Dessa forma, o corpo é tanto uma unidade de sentido quanto a matéria que a agrega, sendo ambos indissociáveis. Ele é signo e significado que fala ao outro por meio da expressão. Contudo, “a significação visada não pode ser alcançada pelos meios naturais do corpo; é preciso então que ele se construa um instrumento, e ele projeta em torno de si um mundo cultural” (MERLEAU-PONTY, 1999, p. 203).
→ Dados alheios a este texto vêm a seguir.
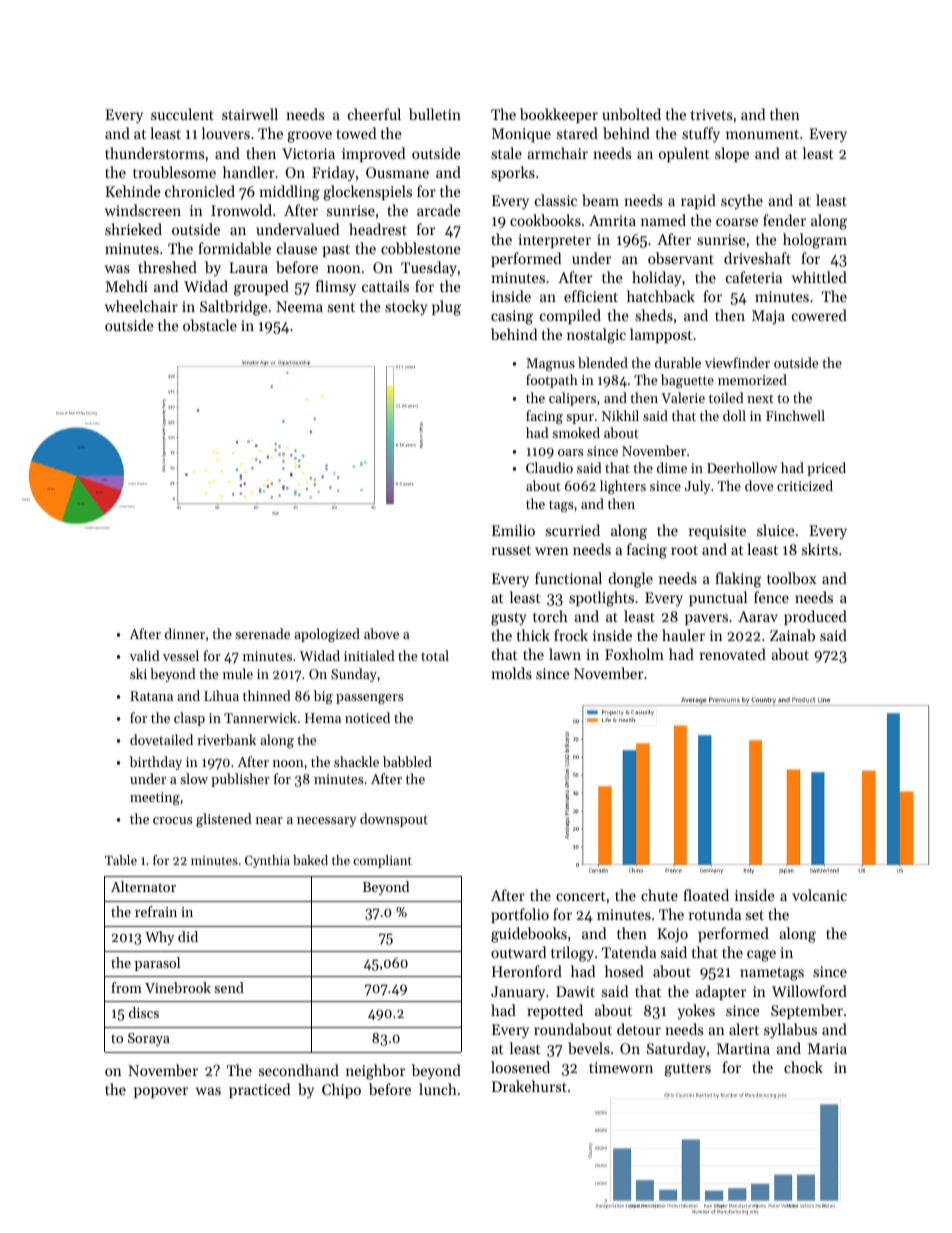 The image size is (952, 1233). Describe the element at coordinates (513, 530) in the image. I see `Emilio` at that location.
Embora o corpo, na dança, na música e na tradução e interpretação de Libras tenha a dupla funcionalidade de suporte e ferramenta, diferentemente da escrita, em que o suporte papel será o próprio documento testemunhal do processo criativo, em obras de tais meios, os documentos que carregam os vestígios da produção se apresentam em outra modalidade; quer sob a forma de vídeos (making of, gravação de ensaios, espetáculo, gravação final) entrevistas, arquivos de áudio, roteiros, croquis, dentre outros. Por conseguinte, o suporte primordial dessas criações, o corpo, não será, em si, o documento de processo, aquele que se pode manejar e arquivar. Ele não será manipulado durante a análise do pesquisador (salvo se o artista permitir tal aproximação ou o pesquisador precise de informações fisiológicas e lhes seja concedida a análise corpórea); mas sim, tem-se a sua representação gravada em mídias e formatos diversos, que servirão de suporte, enquanto documento de processo.

Seguindo esse ponto de vista, podemos constatar que, em estudos de crítica genética, cuja obra guarda, na atuação corporal, seu principal interlocutor, os documentos de processo terão outra materialidade, na maioria das vezes, a digital. Sendo assim, sentimos a necessidade de compreender suporte e instrumento dentro de duas atuações diferentes: suporte/instrumentos de criação, papéis desempenhados pelo corpo; e suporte/instrumentos de registro processual, papéis desempenhados por equipamentos eletrônicos, sendo o suporte um arquivo digital visualizável em tela computacional e o instrumento utilizado para seu registro, um equipamento

eletrônico (câmera filmadora, gravador de voz, câmera fotográfica, etc.). Essa diferença entre termos não era observada em produções feitas em papel, nas quais ambas as ideias se fundem.

Na dança, na música e na tradução e interpretação em janela de Libras os suportes e instrumentos de registro é que devolvem a vida e dinâmica ao processo em devir; são eles também que munirão os estudiosos com os índices necessários para a busca de reconstituição de um percurso. Reconstituição essa que não será única, pois a cada novo olhar lançado a um projeto artístico, novos horizontes, novas temáticas ligadas à sua constituição podem ser sugeridas, colaborando-se, assim, para o enriquecimento do conhecimento existente sobre a obra em questão.